If your pods are BestEffort (no resource config), the autoscaler sees them as requiring zero resources. Ten pods running on a single node looks fine to it, even if that node is at 90% memory usage. It won't spin up a new node because, from its perspective, there's no unmet resource demand.

But if those same pods are Guaranteed with requests: 512Mi, and the current node doesn't have 512 MiB free, the autoscaler sees a pod that can't be scheduled and adds a new node to accommodate it. Your pods start spreading across multiple nodes instead of piling up on one.

This is particularly rigid on EKS — other Kubernetes providers are a bit more lenient, but EKS strictly follows the scheduler's resource calculations. If you don't define requests, autoscaling won't trigger, and you'll end up with all your pods crammed onto a single node until it runs out of memory and starts evicting things.

The trade-off

The downside of Guaranteed is that you're committing to a specific memory limit. If your app grows and starts using more than what you've configured, the pod gets OOMKilled (out-of-memory killed) instead of being allowed to burst beyond the limit.
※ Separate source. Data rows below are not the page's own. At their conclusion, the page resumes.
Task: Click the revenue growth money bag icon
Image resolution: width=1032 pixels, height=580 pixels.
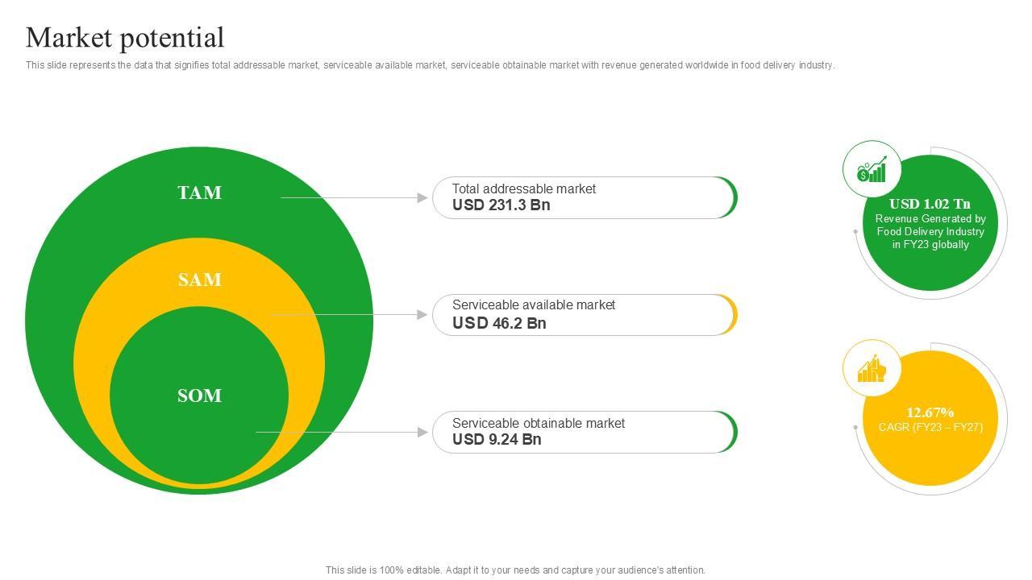Action: [872, 170]
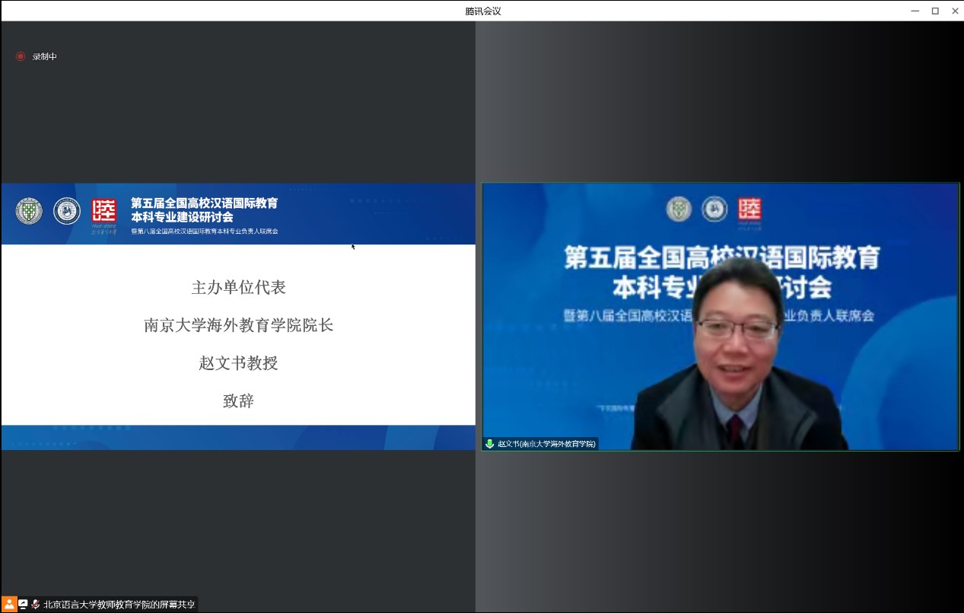Click the slide text 致辞
Screen dimensions: 964x613
tap(238, 401)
With Burstable, you could set requests: 256Mi and limits: 1Gi, giving the app room to spike without getting killed. But you lose the scheduling guarantees — Kubernetes only reserves the 256 MiB request amount, so the pod might end up on a node that doesn't have the full gigabyte available.

Guaranteed means you need to monitor memory usage and bump the limit when your app legitimately needs more. It's a bit more maintenance, but in exchange you get predictable scheduling, protection from eviction, and autoscaling that actually works.

How to set it

In your Kubernetes deployment manifest, add the resources block under containers:

YAML
apiVersion: apps/v1
kind: Deployment
metadata:
  name: your-app
spec:
  replicas: 3
  template:
    spec:
      containers:
      - name: app
        image: your-image:latest
        resources:
          requests:
            memory: "512Mi"
            cpu: "500m"
          limits:
            memory: "512Mi"
            cpu: "500m"

Apply it:

BASH
kubectl apply -f deployment.yaml

Check the QoS class:

BASH
kubectl get pod <pod-name> -o jsonpath='{.status.qosClass}'

If it says Guaranteed, you're set.

Picking the right values

Start by looking at what your pods are actually using. Get current memory consumption:

BASH
kubectl top pods

Take the highest value you see, add 20-30% headroom, and use that as your request and limit. If a pod is sitting at 400 MiB, set it to 512 MiB. If it's consistently hitting 800 MiB, go with 1 GiB.

For CPU, half a core (500m) is a reasonable starting point for most apps. Bump it if you see CPU throttling in your metrics.

And then monitor. If you see OOMKills in the pod events, the limit is too low — increase it. If memory usage grows over time as you ship new features, update the config to match.

Kubernetes won't kill your pods arbitrarily once they're Guaranteed. But you have to tell it what "guaranteed" actually means.